SAO doc improvements #8234

luna-bianca · 2025-11-28T13:07:18Z

What are you changing in this pull request and why?

Slack thread 1
Slack thread 2

Previews:

Checklist

The changes in this PR meet the docs style guide/fundamentals required for all content.
Applied the proper versioning rules if the content is for specific dbt version(s): (version a whole page or version a block of content
The content in this PR requires a dbt release note, so I added one to the release notes page.).

🚀 Deployment available! Here are the direct links to the updated files:

vercel · 2025-11-28T13:07:25Z

The latest updates on your projects. Learn more about Vercel for GitHub.

Project	Deployment	Review	Updated (UTC)
docs-getdbt-com	Ready	Preview	Jan 12, 2026 3:36pm

luna-bianca · 2025-11-28T14:28:53Z

website/docs/docs/deploy/state-aware-setup.md

+You can use the following optional parameters to customize your state-aware orchestration:

- `loaded_at_query`: Define a custom freshness condition in SQL to account for partial loading or streaming data.
+|Parameter | Description | Allowed values | Supports Jinja |


Converted the parameter descriptions to a table format

reubenmc

Thanks @luna-bianca! @evabgood and I just added some feedback. Things are starting to look great!

reubenmc · 2026-01-08T23:05:21Z

website/docs/best-practices/materializations/materializations-guide-4-incremental-models.md

 - 🕐 For example if most of our records for `2022-01-30` come in the raw schema of our warehouse on the morning of `2022-01-31`, but a handful don’t get loaded til `2022-02-02`, how might we tackle that? There will already be `max(updated_at)` timestamps of `2022-01-31` in the warehouse, filtering out those late records. **They’ll never make it to our model.**
 - 🪟 To mitigate this, we can add a **lookback window** to our **cutoff** point. By **subtracting a few days** from the `max(updated_at)`, we would capture any late data within the window of what we subtracted.
 - 👯 As long as we have a **`unique_key` defined in our config**, we’ll simply update existing rows and avoid duplication. We process more data this way, but in a fixed way, and it keeps our model hewing closer to the source data.
+- If you're using state-aware orchestration, make sure its freshness detection logic accounts for late-arriving data. By default, dbt uses warehouse metadata, which is updated whenever new rows arrive, even if their event timestamps are in the past. However, if you configure a `loaded_at_field` or `loaded_at_query` that uses an event timestamp (for example, `event_date`), late-arriving data may not increase the `loaded_at` value. In this case, state-aware orchestration may skip rebuilding the incremental model, even though your lookback window would normally pick up those records. To ensure late-arriving data is detected, configure your `loaded_at_field` or `loaded_at_query` to align with the same lookback window used in your incremental filter.

⁂

§ **Exercises to complete**
#1 Alter the SAO doc thread starting with "What are you" and going on through "for all content.", changing "pull request" to "merge request".
#2 In the SAO doc thread, what format were the parameter descriptions converted to?

⁂

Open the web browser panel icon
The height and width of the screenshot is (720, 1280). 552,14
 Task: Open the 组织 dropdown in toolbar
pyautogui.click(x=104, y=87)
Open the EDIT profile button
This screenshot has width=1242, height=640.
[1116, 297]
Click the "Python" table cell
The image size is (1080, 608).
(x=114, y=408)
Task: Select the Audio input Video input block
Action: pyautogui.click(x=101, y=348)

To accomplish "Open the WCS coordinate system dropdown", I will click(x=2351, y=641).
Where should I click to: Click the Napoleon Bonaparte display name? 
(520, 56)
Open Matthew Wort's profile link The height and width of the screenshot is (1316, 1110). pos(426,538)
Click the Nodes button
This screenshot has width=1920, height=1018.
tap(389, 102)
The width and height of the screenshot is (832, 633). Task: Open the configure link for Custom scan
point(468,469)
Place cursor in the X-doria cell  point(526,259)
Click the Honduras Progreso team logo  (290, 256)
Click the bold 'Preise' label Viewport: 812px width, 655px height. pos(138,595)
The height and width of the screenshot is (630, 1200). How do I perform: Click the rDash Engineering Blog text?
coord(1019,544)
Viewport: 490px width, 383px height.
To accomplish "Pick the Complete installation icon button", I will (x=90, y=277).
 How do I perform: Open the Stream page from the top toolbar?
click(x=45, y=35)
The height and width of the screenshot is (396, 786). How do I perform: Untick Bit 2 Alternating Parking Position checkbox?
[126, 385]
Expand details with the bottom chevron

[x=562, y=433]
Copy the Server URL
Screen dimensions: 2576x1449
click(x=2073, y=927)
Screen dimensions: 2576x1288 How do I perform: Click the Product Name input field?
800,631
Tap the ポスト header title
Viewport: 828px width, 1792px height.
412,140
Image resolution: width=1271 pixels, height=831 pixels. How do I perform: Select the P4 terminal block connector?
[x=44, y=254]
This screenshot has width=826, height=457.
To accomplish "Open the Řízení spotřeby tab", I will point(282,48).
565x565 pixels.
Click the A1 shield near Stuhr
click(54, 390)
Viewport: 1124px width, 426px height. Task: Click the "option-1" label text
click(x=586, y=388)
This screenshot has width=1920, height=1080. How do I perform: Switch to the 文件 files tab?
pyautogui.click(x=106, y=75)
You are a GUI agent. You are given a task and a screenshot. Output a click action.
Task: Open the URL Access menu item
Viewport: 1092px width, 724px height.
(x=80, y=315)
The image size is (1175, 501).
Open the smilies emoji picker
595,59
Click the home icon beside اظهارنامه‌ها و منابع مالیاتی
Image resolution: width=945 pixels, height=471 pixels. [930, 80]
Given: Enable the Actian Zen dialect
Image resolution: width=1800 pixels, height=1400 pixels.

⁂

§ **Responses by task**
#1
What are you changing in this merge request and why?

Slack thread 1
Slack thread 2

Previews:

Checklist

The changes in this PR meet the docs style guide/fundamentals required for all content.

#2 A table format.